Lavra of the Ukrainian Greek Catholic Church

Univ Holy Dormition Lavra of the Studite Rite (Свято-Успенська Унівська Лавра Студійського уставу) is the only lavra of the Ukrainian Greek Catholic Church. It is situated in Univ, Lviv Raion, Lviv Oblast. The monastery is home to the Studite Brethren.

== History ==
There is evidence of monastic life in Univ going back to the 11th century.

The original Orthodox monastery was founded ca. 1400 by Theodore, the son of Liubartas. Parts of the 15th century walls survive. The abbey was surrounded by a high rampart and a deep moat. The main church is dedicated to the Assumption of Mary. It was built after a Tatar raid in 1548 and looks like a small fortress.
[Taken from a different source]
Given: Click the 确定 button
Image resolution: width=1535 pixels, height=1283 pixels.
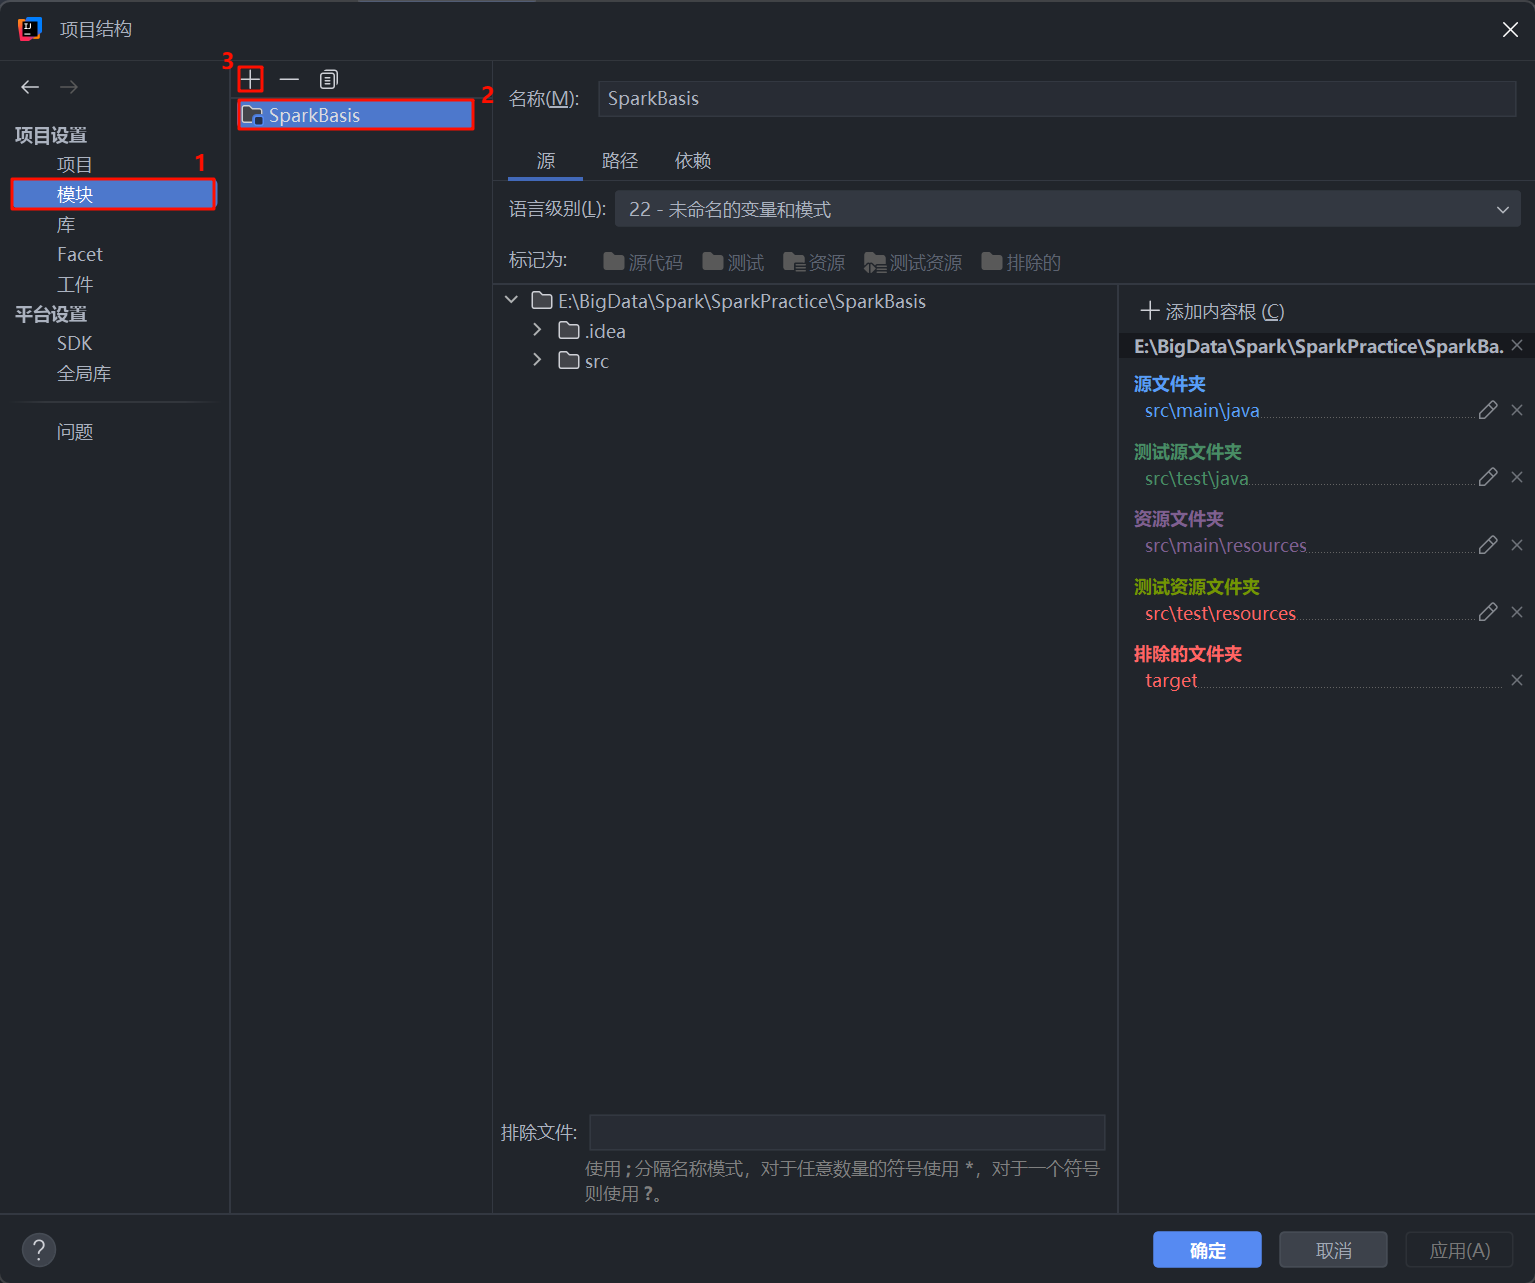Looking at the screenshot, I should coord(1206,1250).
In 1606, the monastery housed a library and a small printing press; the press fell into disuse, but was restarted in 1668.

A two-storey bell tower from the 1630s stands nearby.

The monastery was disbanded in 1790 by the Austrian Empire. Mykhajlo Levitsky transformed the property into his residence. The moat was filled in and parts of the medieval wall were demolished. Levitsky's summer palace dates from the 1820s. He died there in 1858.

In 1899, a group of men led by Andrey Sheptytsky arrived at a home near Krystinopil (now Chervonohrad) and started to live a monastic lifestyle; this led to the official re-establishment of the lavra in 1904.

During WWII, the Germans occupied the area, and the lavra became a hiding place for local Jews; after the war, the Soviet authorities nationalised the property and turned it into a nursing home. Most of the monks were arrested and some were deported.

The Declaration of Independence of Ukraine in 1991 led to the return and rebuilding of the lavra.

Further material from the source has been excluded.